Baculovirus infected insect cell systems maintain an ongoing interest for producing biopesticides, recombinant proteins, vaccines and vectors for gene delivery. It is critical to enhance virus yields for economic feasibility of this production system, especially for the application of low cost biopesticides and veterinary vaccines. Two important approaches are the use of low cost serum free medium and infections at high cell densities in order to maximize volumetric production. For the first approach, the current low cost medium, VPM3, available to this project, needs to be optimized to reduce the variability in the performance of the final medium. The second approach relates to the so called “cell density effect”, in which the cell specific yield declines with an increase in the infection cell density (ICD). This PhD thesis focuses on these two limiting issues for enhancing baculovirus yields.
The variability of the VPM3 medium was addressed through a medium optimization process with the Helicoverpa zea (HzAM1) cell line and a wild-type Helicoverpa armigera single nucleopolyhedrovirus (HearNPV) virus isolate, using a high throughput means involving 50-mL tube bioreactors and a statistical approach. Through a series of screening and validation experiments and a response surface method, two of the most reliable hydrolysates out of five that were previously used were selected and optimized in terms of levels added. The result showed that the simplified low cost medium was as good as the default medium andthe commercially available media in terms of cell growth and virus production. The medium optimization process also generated an animal components free version of the low cost medium. Ideally a chemically defined medium or at least a low cost medium containing a single hydrolysate would have resulted from this work, but it was felt beyond the scope of this PhD program to persist with these studies. Commercially available media were subsequently adopted for the cell density studies as such media display lower variability in performance and because, as far as is known, they contain a single hydrolysate, most likely a yeast extract.

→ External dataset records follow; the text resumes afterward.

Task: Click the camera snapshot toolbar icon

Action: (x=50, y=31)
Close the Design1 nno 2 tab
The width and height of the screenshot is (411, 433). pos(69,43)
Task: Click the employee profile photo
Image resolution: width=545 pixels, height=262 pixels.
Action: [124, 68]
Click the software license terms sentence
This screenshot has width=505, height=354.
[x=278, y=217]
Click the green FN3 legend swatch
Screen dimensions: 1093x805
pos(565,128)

The cell density effect has been documented extensively in the literature. However, previous investigators restricted their studies to the later stage of the virus infection process, the protein production phase. Therefore, a comprehensive study of the cell density effect has been conducted, not only assessing the late stage of protein production, but also the upstream processes of mRNA expression of the virus polyhedral gene or of a recombinant gene under control of the polyhedral promoter, and of viral DNA (vDNA) replication. The cell density effect was investigated for different cell line/virus systems including Sf9/rAcMNPV, Hi5/rAcMNPV and HzAM1/HearNPV propagated in either Sf900™III or Express Five®. The results showed that the decline in cell specific yield with increasing ICDs was not only significant for protein production but also applied to mRNA expression under control of the polyhedrin promoter and vDNA replication. These declines were significantly reduced but not completely arrested with fresh medium replacement at the time of infection.

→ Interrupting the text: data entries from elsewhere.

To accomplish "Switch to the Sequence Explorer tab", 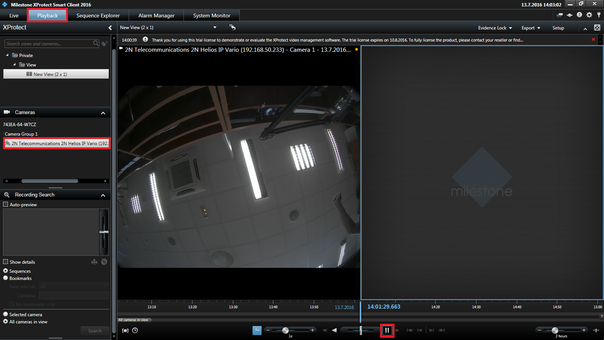I will point(98,15).
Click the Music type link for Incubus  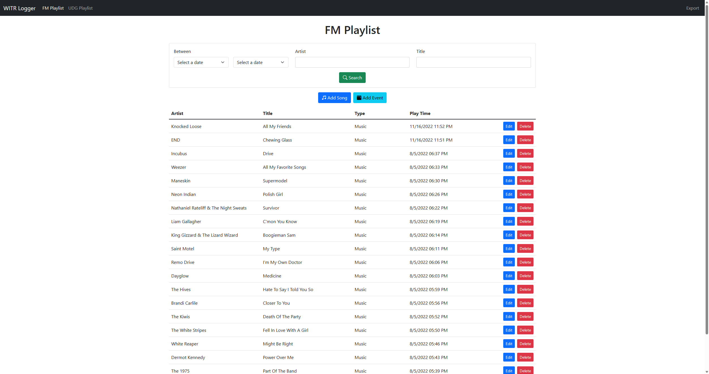tap(360, 153)
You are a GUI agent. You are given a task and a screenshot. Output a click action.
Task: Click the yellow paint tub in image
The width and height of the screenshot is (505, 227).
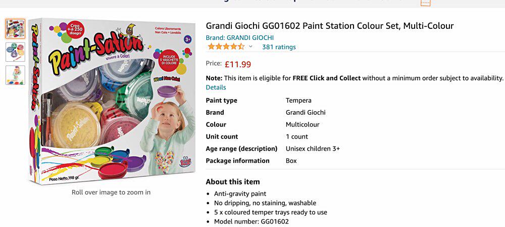(x=76, y=124)
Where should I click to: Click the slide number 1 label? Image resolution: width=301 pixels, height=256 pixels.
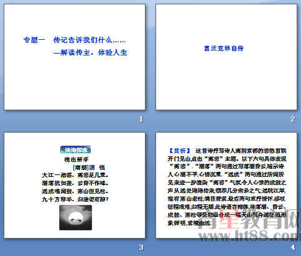coord(141,119)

The decline in protein production may result entirely because of the impairment of the early stage of virus replication and/or transcription at high cell densities (6-36 hpi), but other limitations during the protein expression phase, (24-72hpi), cannot be ruled out. The data indicates that the timing of transcription, replication and protein expression are similar for all three cell line/virus systems and while the increase in the cell density at the time of infection affects the yield dramatically, the timing of events do not appear to be affected by the ICD. It is of interest that the Hi5 cells produce a peak recombinant protein yield per unit volume (pg/µm3) that is 3.7 times higher than that produced by the Sf9 cells and 2.8 times that of the HzAM1 cells used in these studies. The reason for the productivity variations between the cell lines is not clear.
The hydrolysates have potent impacts on cell growth and virus infection in serum free medium. They likely play a role in the cell density effect, in which a higher hydrolysate content in the medium may prolong the stable range of the cell specific yield with increasing ICD. As reported in the literature a yeast additive is critical to cell growth, but in addition it was shown that in the IPL-41 basal medium plus yeast and lipid additives (IPLYL), the specific b-Gal yield of infected Sf9 cells was stable for longer, up to the peak cell density (PCD) of 2.5×106 cell/mL compared to only 1.3×106 cell/mL in Sf900™III, which has a lower hydrolysate content than was used in the IPLYL formulation, which we speculate is the reason for the longer period of stable specific yield. Additionally, yeast was shown to be important for protein production during the first 24 hpi. It is particularly interesting to note that the IPLYL medium used gave similar peak volumetric yields for the Sf9/rAcMNPV system compared to that obtained using the commercially available SF900™III medium in batch cultures, despite containing lower amino acid and glucose levels.
Finally, in contrast to some reports in the literature, the IPL-41 based studies demonstrated an important role for lipids not only for cell growth and production of BV prior to infection but also during the infection period itself. If the lipid emulsion is withdrawn post-infection, recombinant protein yields drop dramatically. Even when lipids are withdrawn as late as 24 hpi, yields drop compared to appropriate controls.